§ Testo proposto
═══
Per essere una leggenda del volo spaziale, un astronauta avrà probabilmente bisogno, come dice Weitekamp, di circostanze straordinarie. Immaginate la prima donna sulla luna, o le prime persone a mettere piede su Marte. Non è irrealistico pensare che alla fine di questo secolo, il nome della prima persona a mettere piede sul pianeta rosso sarà più prominente nella memoria collettiva del nome di Neil Armstrong. Entro la fine di questo secolo, il 1969 sarà 130 anni nel passato, un ricordo lontano come lo è ora il 1890, quando Nellie Bly fece notizia circumnavigando il globo, in nave e in treno, in soli 72 giorni.

Questi esploratori sono probabilmente già tra le file della NASA. (O, forse, lavorano per una società privata: Il più famoso spacefarer del 21° secolo potrebbe finire per essere Elon Musk). La NASA ha recentemente aggiunto 11 nuovi membri al suo corpo di astronauti attivi, portando il totale a 48. La nuova classe, fresca di addestramento, “può essere assegnata a missioni destinate alla Stazione Spaziale Internazionale, alla Luna e, infine, a Marte”, ha detto l’agenzia spaziale in un comunicato. Questi nuovi astronauti non possono prevedere chi tra le loro fila potrebbe essere scelto per la prossima grande impresa nella storia del volo spaziale, ma possono iniziare a sognare ad occhi aperti quello che potrebbero dire mentre fanno il loro primo passo. Oppure possono seguire la strada di Armstrong e aspettare che il momento sia vicino. Giorni prima del lancio dell’Apollo 11, un giornalista chiese se Armstrong, essendo “destinato a diventare un personaggio storico di una certa importanza”, avesse pensato a “qualcosa di adeguatamente storico e memorabile” da dire quando avrebbe messo piede sulla luna. “No, non l’ho fatto”, rispose Armstrong. Meglio fare la storia prima.
═══
§ Esercizio
Riporta parola per parola il passo del testo sugli astronauti che va da "Per essere una" fino a "soli 72 giorni." compreso. L'elenco è materiale a parte, separato dal testo sugli astronauti.

§ Materiale fornito
═══
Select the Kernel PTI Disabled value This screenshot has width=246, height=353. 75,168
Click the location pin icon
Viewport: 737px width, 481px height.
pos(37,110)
═══
§ Risposta completa
Per essere una leggenda del volo spaziale, un astronauta avrà probabilmente bisogno, come dice Weitekamp, di circostanze straordinarie. Immaginate la prima donna sulla luna, o le prime persone a mettere piede su Marte. Non è irrealistico pensare che alla fine di questo secolo, il nome della prima persona a mettere piede sul pianeta rosso sarà più prominente nella memoria collettiva del nome di Neil Armstrong. Entro la fine di questo secolo, il 1969 sarà 130 anni nel passato, un ricordo lontano come lo è ora il 1890, quando Nellie Bly fece notizia circumnavigando il globo, in nave e in treno, in soli 72 giorni.